Tutanaklara geçsin diye söylüyorum. Onun tutuksuz yargılandığı bir yerde tutuksuz yargılanmayı talep etmeyi onursuzluk kabul ediyorum. Haysiyetsizlik kabul ederim. Siz tecavüzcüleri serbest bırakın Selahattin Demirtaş’la ilgili mütalaayı verirken sakın ola ki tahliye talep etmeyin. Gidin bu taciz tecavüz mafya, katil, ne kadar bu it sürüsü varsa onların tahliyesini talep edin. Selahattin Demirtaş sizden tahliye talep etmeyecek, sizin kulaklarınız bunu duymayacak.

Mersin’de AKP Belediye Meclis üyesi iki çocuğa çarpıp öldürdü. 95 kilometre hızla gidiyordu, 50 kilometre hız sınırının olduğu yerde. Hızla yargılandı. 4,5 yıl ceza aldı. Tutukluydu. Dün istinaf mahkemesinde duruşmalı görüldü dosyası. Bakın kurnazlığa bakın! İstinaf cezayı 5 yıl 1 aya çıkardı, tahliye etti. Neden? Yargıtay’a gitsin diye dosya. Çünkü onasa tahliye edemeyecek. İstinaf yeniden yargıladı 5 yıl 1 aya çıkardı cezayı AKP belediye meclis üyesi diye. İki tane küçük çocuğun annesi babası adliyenin önünde ağlaya ağlaya çıktılar. Siz birde onları tahliye edin.

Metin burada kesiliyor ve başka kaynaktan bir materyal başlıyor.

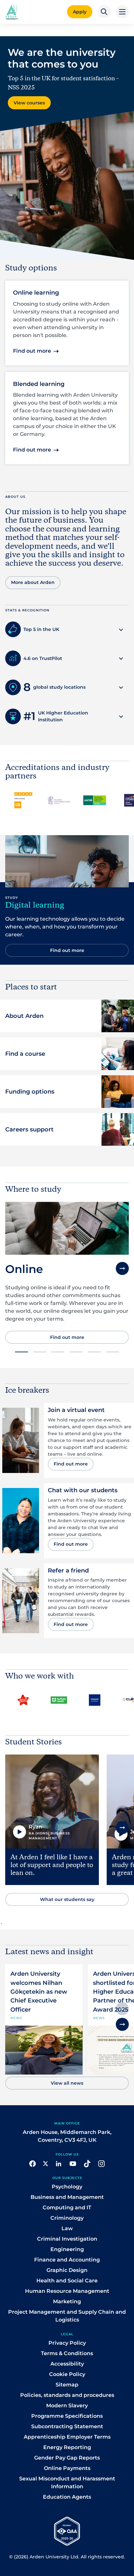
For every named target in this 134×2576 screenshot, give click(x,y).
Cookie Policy (67, 2374)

‘TAHLİYEMİ TALEP ETMİYORUM’

Selahattin Demirtaş, ‘tahliye talep ediyorum’ cümlesini kurarsa şerefsizdir. Tahliyemi talep etmiyorum. Dosyamın son gününe kadar da tutuklu da olsam tutuksuz da olsam geleceğim bu sanık kürsüsünde temsil ettiğim iradenin onurunu haysiyetini koruyacağım. Gerisi sizin bileceğiniz iştir. Sayın Başkan ve üyeler; Adalet şu saat itibariyle tahliye kararı vermeniz halinde bile katledilmiştir, bunu bilin. Dışarıda tecavüzcüler, hırsızlar, talancılar, soyguncular yargılanıp dolaşırken ben yüksek güvenlikli bir hücrede kendimi daha onurlu ve haysiyetli hissediyorum. Söyleyeceklerim budur.”